Bringing Annabel Arden out to do a show wont create a Complicite but it introduces the possibility of working in ways so far removed from the current commercial models that I can only see it as a much desired beginning…. . Complicite ,for instance, has a distinct approach to on-going training of the actor and their physicality developed through their past work with Monica Pagneaux and the Feldenkrais method. They seem profoundly committed to solving theatrical problems through the actors’ bodies which is fully integrated with verbal text and this distinguishes their work. Its nothing new to say that such work-and just one example-requires time, discipline and shared vision.
Too often our four-week rehearsals/ short seasons model with a cast where there may be little shared obsession invites actors, particularly without inventive and rigorous direction, to come up with “the goods”-intelligent readings, crowd-pleasing solos…survival! And for the audience the anything goes approach (I kind of think about it as the artistic version of the “free market”)can too often be a stylistic, discursive and aesthetic mish-mash.
I’m surprised that you expected all the work to be of the quality of “Lost Echo”-I’m with Alison when she points out that that work is the culmination of decades of laboratory-style experimentation and development(and support he got in another country). That our actors were equal to the task gives me great hope and heart.
Cheers all, Eileen

Alison Croggon said...

Hi Diana - I guess I'm saying that what I've seen on stage with the AC looks very very different indeed from the job-to-job model; the virtues of having an ensemble - the play between the actors, the familiarity that permits a freer exploration of performance, etc - seems very evident in what I've seen on stage, and surely is its own justification to the question of why?

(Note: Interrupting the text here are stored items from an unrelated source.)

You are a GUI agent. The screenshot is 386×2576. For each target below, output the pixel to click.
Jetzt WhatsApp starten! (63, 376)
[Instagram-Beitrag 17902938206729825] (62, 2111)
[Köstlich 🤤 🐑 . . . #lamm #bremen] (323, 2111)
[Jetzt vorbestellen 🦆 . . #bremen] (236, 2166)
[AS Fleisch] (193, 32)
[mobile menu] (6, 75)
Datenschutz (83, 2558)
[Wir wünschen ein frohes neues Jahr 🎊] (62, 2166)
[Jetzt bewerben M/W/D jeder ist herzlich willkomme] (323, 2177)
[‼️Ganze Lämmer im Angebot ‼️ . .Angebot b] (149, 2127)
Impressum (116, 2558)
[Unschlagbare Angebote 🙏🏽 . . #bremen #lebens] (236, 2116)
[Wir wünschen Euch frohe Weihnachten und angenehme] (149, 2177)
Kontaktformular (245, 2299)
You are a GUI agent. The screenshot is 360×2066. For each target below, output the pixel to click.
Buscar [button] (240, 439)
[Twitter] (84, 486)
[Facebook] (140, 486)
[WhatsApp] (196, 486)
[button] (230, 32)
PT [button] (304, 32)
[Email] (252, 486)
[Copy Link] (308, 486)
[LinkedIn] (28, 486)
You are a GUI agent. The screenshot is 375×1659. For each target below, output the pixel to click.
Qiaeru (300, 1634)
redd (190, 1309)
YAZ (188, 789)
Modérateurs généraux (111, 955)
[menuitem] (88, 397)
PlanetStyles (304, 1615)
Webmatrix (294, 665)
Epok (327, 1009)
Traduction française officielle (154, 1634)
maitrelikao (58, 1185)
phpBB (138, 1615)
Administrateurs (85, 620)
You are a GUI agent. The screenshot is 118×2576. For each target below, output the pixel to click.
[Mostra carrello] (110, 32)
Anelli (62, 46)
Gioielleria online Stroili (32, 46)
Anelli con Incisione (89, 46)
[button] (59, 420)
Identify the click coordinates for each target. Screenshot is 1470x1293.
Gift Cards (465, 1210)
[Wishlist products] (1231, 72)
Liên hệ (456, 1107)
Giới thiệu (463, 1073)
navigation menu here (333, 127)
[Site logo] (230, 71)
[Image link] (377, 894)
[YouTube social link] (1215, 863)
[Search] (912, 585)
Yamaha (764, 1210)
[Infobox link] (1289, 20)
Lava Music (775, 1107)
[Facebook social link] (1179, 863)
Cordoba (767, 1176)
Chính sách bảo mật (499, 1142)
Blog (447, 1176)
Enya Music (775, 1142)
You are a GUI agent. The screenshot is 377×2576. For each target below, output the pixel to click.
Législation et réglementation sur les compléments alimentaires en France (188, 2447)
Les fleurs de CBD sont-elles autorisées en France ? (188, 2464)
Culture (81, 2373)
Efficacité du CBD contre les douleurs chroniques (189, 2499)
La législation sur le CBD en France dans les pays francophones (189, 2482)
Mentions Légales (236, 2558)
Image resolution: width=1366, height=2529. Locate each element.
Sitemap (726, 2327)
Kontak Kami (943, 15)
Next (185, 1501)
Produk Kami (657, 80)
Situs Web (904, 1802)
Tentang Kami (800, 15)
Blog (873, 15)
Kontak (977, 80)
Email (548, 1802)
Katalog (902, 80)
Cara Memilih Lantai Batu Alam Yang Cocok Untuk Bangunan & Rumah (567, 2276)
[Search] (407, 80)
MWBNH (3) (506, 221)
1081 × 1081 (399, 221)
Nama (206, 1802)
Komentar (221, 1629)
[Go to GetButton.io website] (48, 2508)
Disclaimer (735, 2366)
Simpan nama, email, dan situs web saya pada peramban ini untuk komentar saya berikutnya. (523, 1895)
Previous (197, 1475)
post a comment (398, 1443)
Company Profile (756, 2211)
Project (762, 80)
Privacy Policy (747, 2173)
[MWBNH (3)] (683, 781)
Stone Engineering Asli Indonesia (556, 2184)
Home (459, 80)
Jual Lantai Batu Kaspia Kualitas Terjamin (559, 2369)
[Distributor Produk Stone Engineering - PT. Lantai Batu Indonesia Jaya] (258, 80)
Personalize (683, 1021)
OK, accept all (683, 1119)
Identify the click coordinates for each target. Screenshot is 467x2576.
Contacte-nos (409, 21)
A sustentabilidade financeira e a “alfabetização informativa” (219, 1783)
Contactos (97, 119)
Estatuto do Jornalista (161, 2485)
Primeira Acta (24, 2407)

Otherwise, what Eileen said. What you want the company to achieve, and are disappointed that it hasn't instantly created, is something that takes a while longer than two years.

go away said...

Unfortunately Simmonds doesn't allow comments on her own site so the only way to address them is here. She's been bored, has she? Yes I suppose the works of Benedict Andrews, Barry Kosky, Jean Pierre Mignon, Edward Dick, Annabelle Arden and others doing everything from an astonishing re-working of the myths of Ovid to Shakespeare to a world premiere of a devastating depiction of the war in Iraq isn't enough for the rarified tastes of the former critic for the Sunday Tele, where "Dusty" was hailed as the heights of theatrical art.

st genesius said...

Eileen--whoever you are we need you and your kind of thinking. I pray you are working in a position of influence in the theatre. If not, apply for one!